First, we become very familiar with a God who condescends to relate with us on every human level. God is not so capricious as to watch as a mere spectator of our human sufferings. In and through His Son, Jesus Christ, God is “acquainted” with our sufferings (Isaiah 53:1-9). He knows the spectrum of human experiences as explained through many ways that the Messiah’s sufferings are characterized:
But, would a capricious God choose to experience this kind of suffering? Why would he willingly allow himself to suffer? It is because if we had to suffer it alone, we would only be getting what we deserved. However, Christ the perfect holy and righteous one did not deserve any of it. His suffering 1) identifies Himself with a fallen humanity, 2) Releases fallen man from the debt owed to God, 3) reconciles fallen man to a holy and righteous God. A capricious God might use suffering as a means of punishing a fallen humanity, but He would never choose suffering as a means of saving humanity. Only a personal God, a God who identifies Himself on a personal level with fallen men would choose to suffer in their place.
The worst thing about suffering in this world is the terrible sense of loneliness and isolation one feels while enduring the terrible pain. The Bible never promises that Christians will be exempt from suffering in this world.

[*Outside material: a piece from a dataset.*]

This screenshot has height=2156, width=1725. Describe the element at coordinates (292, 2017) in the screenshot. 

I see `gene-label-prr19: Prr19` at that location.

We are only given the promise that when we do suffer, we will not be alone (Matthew 5:11, 12; John 16:22). The presence of Christ fills us with peace to endure, but more than that, the peace of the Holy Spirit gives us hope for the world to come. If all we had to hope in was this present world of darkness and pain, what an empty and meaningless faith it would be. However, knowing that there is a better world where those who suffer faithfully will receive their reward for having endured the hardships of this world, gives us a hope to drive toward.
God is not content to leave us promises of what is to come, as important as that may be, but He shows us how to suffer (1 Peter 2:19ff.). We are not to suffer as those deserving of judgment from the world, but we are to suffer righteously by following the example of Christ’s sufferings.
As followers of Jesus Christ, I hope we can become more conscious of the truth that how we suffer in this world magnifies the sufferings of Christ. Also, i hope that out of our identity with Christ, we can also identify with others who are suffering.